**Texte fourni**
»»
# Court circuit Macbook pro ?



## Witty (5 Mars 2012)

Bonjour,

Je viens d'avoir un souci sur mon MBP (acheté il y a 1 an et demi):
Branché sur l'alimentation et posé sur mon lit, je le déplace légèrement et il s'éteint soudainement, et la led d'alimentation s'éteint. Je le rallume, la session s'ouvre au bout d'un certain temps, tout parait normal sauf:

- Ventilos à fond en permanence
- Pas de led d'alim, et icone de batterie avec un X ("aucune batterie n'est disponible")
- Reset de la date et heure, ainsi que de mon mdp wifi

Donc j'imagine qu'il y a du avoir un court circuit, et que le macbook est pour l'instant alimenté par la batterie même si elle n'est pas reconnue. En revanche je ne comprends pas pourquoi les ventilos tournent à fond.

Est-ce un problème connu/documenté ? Je pense être encore sous garantie, puisque le MBP a moins de deux ans.

Merci d'avance pour votre aide.


----------



## Sly54 (5 Mars 2012)

Bonjour,

La garantie chez Apple c'est 1 an, extensible à 3 ans par l'Apple care.
Tu peux tenter une réinitialisation de la PRAM.


----------



## PDD (5 Mars 2012)

Garantie de deux ans en Belgique si machine achetée à la FNAC (ou autre part que chez Apple)...
««
[Enregistrements de données]
»»
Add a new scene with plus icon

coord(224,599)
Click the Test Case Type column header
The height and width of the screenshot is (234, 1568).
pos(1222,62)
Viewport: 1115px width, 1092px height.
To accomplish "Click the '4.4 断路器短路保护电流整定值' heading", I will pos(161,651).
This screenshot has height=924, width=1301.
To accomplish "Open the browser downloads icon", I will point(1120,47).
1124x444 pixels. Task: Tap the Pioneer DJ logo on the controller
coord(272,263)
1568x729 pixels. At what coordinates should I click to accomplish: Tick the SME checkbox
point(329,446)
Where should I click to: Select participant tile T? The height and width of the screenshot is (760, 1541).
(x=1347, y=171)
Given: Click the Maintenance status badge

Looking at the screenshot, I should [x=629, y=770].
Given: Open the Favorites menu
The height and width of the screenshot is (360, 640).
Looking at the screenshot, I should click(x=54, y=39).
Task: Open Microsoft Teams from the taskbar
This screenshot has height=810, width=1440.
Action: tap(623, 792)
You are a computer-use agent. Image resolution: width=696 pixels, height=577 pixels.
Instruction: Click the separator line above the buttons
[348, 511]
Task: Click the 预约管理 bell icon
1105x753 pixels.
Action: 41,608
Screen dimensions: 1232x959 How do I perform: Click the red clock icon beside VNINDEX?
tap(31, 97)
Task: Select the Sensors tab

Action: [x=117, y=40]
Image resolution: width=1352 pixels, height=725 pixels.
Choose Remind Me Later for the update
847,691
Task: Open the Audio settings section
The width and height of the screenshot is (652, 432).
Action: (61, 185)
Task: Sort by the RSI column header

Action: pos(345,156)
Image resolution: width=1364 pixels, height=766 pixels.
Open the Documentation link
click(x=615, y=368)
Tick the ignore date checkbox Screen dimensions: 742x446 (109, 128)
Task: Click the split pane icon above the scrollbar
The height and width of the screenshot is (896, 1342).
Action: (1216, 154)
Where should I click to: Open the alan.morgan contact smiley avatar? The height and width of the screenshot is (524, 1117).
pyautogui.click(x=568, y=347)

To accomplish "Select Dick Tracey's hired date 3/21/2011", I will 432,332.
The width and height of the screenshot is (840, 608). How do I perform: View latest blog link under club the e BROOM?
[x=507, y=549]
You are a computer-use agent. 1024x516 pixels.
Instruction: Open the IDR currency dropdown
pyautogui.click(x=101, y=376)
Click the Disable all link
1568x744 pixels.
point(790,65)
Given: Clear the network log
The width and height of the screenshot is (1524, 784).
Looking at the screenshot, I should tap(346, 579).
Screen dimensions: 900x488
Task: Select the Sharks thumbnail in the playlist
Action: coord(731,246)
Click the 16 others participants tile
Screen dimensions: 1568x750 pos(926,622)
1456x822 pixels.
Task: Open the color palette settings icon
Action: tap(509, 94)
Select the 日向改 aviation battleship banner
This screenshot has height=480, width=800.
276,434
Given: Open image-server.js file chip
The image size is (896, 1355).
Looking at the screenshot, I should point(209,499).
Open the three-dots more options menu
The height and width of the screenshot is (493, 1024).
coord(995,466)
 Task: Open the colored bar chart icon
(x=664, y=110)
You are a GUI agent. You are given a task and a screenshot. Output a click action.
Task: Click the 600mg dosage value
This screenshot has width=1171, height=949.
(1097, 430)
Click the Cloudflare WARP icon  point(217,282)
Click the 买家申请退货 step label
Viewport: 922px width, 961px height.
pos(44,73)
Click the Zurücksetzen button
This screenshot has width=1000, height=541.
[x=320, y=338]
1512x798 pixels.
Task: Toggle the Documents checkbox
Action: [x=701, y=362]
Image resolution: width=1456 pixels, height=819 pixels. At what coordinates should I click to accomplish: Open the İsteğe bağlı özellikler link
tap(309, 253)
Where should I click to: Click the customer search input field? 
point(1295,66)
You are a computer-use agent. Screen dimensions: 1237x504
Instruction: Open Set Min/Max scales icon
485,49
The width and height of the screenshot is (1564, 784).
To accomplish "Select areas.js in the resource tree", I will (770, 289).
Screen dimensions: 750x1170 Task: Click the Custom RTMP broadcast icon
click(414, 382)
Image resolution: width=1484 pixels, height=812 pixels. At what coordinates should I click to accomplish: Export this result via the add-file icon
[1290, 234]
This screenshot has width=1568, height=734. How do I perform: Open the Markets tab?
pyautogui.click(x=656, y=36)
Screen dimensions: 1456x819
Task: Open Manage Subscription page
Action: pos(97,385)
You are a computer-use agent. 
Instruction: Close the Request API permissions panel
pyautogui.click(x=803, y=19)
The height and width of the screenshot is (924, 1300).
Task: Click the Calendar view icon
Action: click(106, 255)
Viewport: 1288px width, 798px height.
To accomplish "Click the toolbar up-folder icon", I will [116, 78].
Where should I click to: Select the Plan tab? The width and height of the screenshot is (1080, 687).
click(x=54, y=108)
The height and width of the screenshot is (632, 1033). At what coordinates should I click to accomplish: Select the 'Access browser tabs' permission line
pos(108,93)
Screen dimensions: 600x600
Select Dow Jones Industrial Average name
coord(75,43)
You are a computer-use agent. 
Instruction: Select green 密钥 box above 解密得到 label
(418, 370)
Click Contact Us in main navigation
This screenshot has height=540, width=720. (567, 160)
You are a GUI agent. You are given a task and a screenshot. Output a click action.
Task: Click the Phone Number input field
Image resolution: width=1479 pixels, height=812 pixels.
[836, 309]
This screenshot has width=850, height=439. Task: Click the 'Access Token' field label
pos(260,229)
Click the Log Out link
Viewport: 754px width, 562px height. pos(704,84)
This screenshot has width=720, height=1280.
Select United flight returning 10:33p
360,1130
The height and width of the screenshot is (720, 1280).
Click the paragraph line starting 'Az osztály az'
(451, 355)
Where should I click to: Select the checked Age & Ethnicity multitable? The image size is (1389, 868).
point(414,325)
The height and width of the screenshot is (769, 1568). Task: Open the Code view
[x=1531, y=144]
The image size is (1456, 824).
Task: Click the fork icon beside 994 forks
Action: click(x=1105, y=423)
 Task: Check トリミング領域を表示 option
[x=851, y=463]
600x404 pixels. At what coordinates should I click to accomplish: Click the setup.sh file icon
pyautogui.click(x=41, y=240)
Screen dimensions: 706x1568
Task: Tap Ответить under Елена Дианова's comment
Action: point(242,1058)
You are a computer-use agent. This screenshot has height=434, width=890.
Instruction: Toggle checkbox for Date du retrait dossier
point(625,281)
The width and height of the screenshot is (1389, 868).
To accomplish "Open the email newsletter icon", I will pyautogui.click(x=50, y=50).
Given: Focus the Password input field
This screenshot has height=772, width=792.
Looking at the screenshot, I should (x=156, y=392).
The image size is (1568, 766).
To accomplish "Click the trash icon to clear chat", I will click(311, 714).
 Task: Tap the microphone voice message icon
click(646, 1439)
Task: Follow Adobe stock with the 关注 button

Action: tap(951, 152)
««
**Consigne A**
Recopiez intégralement la discussion sur le court-circuit du MacBook Pro.
**Consigne B**
Relevez chaque ligne de la liste où figure le mot « label ».
La discussion et la liste sont deux documents distincts.

**Réponse A**
# Court circuit Macbook pro ?



## Witty (5 Mars 2012)

Bonjour,

Je viens d'avoir un souci sur mon MBP (acheté il y a 1 an et demi):
Branché sur l'alimentation et posé sur mon lit, je le déplace légèrement et il s'éteint soudainement, et la led d'alimentation s'éteint. Je le rallume, la session s'ouvre au bout d'un certain temps, tout parait normal sauf:

- Ventilos à fond en permanence
- Pas de led d'alim, et icone de batterie avec un X ("aucune batterie n'est disponible")
- Reset de la date et heure, ainsi que de mon mdp wifi

Donc j'imagine qu'il y a du avoir un court circuit, et que le macbook est pour l'instant alimenté par la batterie même si elle n'est pas reconnue. En revanche je ne comprends pas pourquoi les ventilos tournent à fond.

Est-ce un problème connu/documenté ? Je pense être encore sous garantie, puisque le MBP a moins de deux ans.

Merci d'avance pour votre aide.


----------



## Sly54 (5 Mars 2012)

Bonjour,

La garantie chez Apple c'est 1 an, extensible à 3 ans par l'Apple care.
Tu peux tenter une réinitialisation de la PRAM.


----------



## PDD (5 Mars 2012)

Garantie de deux ans en Belgique si machine achetée à la FNAC (ou autre part que chez Apple)...

**Réponse B**
Click the 买家申请退货 step label
Instruction: Select green 密钥 box above 解密得到 label
This screenshot has width=850, height=439. Task: Click the 'Access Token' field label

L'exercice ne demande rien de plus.